Like a lot of cancelled series, the story will eventually be wrapped up in Marvel Two-In-One. The Strange Tales book will continue with Adam Warlock as the new lead feature.
These stories are padded with reprints, including a Jimmy Infantino story from Adventure Into Mystery #8, which is as interesting because of this tiny ape (completely incidental to the plot)...
...as it is because of the actual story, which is about a guy that hates Mondays even more than Garfield.
The other reprint, possibly from Astonishing #59, is by Jay Scott Pike, and has a take on Atlantis different than the Marvel version.
Issue #177 also starts with a two-page Golem legend, unrelated to the main story, where a Golem kept growing in size to the point where the "E" couldn't be erased, so the Golem's owner tricked it into bending down, but then when he deactivated the Golem it fell on him, crushing him to death.
Quality Rating: C-
Chronological Placement Considerations: N/A
Continuity Insert? N
My Reprint: N/A
Inbound References (1): showGolem, Jason Adamson, Kaballa, Professor Yeates, Rebecca Adamson, Saudia Yamal, Wayne Logan
I feel obligated to like the Golem as he's the only "hero" from Prague.
Posted by: Kveto from Prague | April 16, 2013 12:57 PM
Tony DeZuniga tended to do effects like that a lot while at DC from 1970-75, but this is probably the only time he did that at Marvel.
Jay Scott Pike later created Dolphin at DC, who looked a lot like the Atlantean lady here(no shark teeth, though).
Posted by: Mark Drummond | April 20, 2013 5:31 PM
You forgot the story titles. The main ones are "Black Crossing", issue 176, and "There Comes Now Raging Fire", issue 177.

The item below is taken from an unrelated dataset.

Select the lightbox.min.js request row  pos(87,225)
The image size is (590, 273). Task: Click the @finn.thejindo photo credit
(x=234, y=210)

Posted by: Silverbird | December 21, 2014 10:29 PM
Thanks, Silverbird. Added them in.
Posted by: fnord12 | December 21, 2014 10:40 PM
Inconsistency seems to be the hallmark of the Golem's brief run as a Marvel character. The best example is how the creature communicates: First talking, then telepathically, then, pun intended, going stone silent, save for the flash of "EMETH" across his forehead. In the "resolution" of the Golem's storyline in MTIO #11, he is shown bear-hugging the Thing on the cover and telling him, in the "spooky" speech bubble, that he wouldn't release Grimm until he destroyed him. Once you read the story, nary a peep from the big gray guy. Credit to the creators, though, for confessing to dropping the ball. Speaking of inconsistency, surprised to see so much in DeZuniga's art. Guess he was at his best doing westerns, co-creating JONAH HEX over at DC and inking over Gene Day's pencil's on Caleb Hammer's debut story in Marvel Premiere #54. I'm curious to know, since he did artwork for TSR on the Dungeons & Dungeons role-playing game, if DeZuniga's work was ever used for TSR's western-based RPG Boot Hill?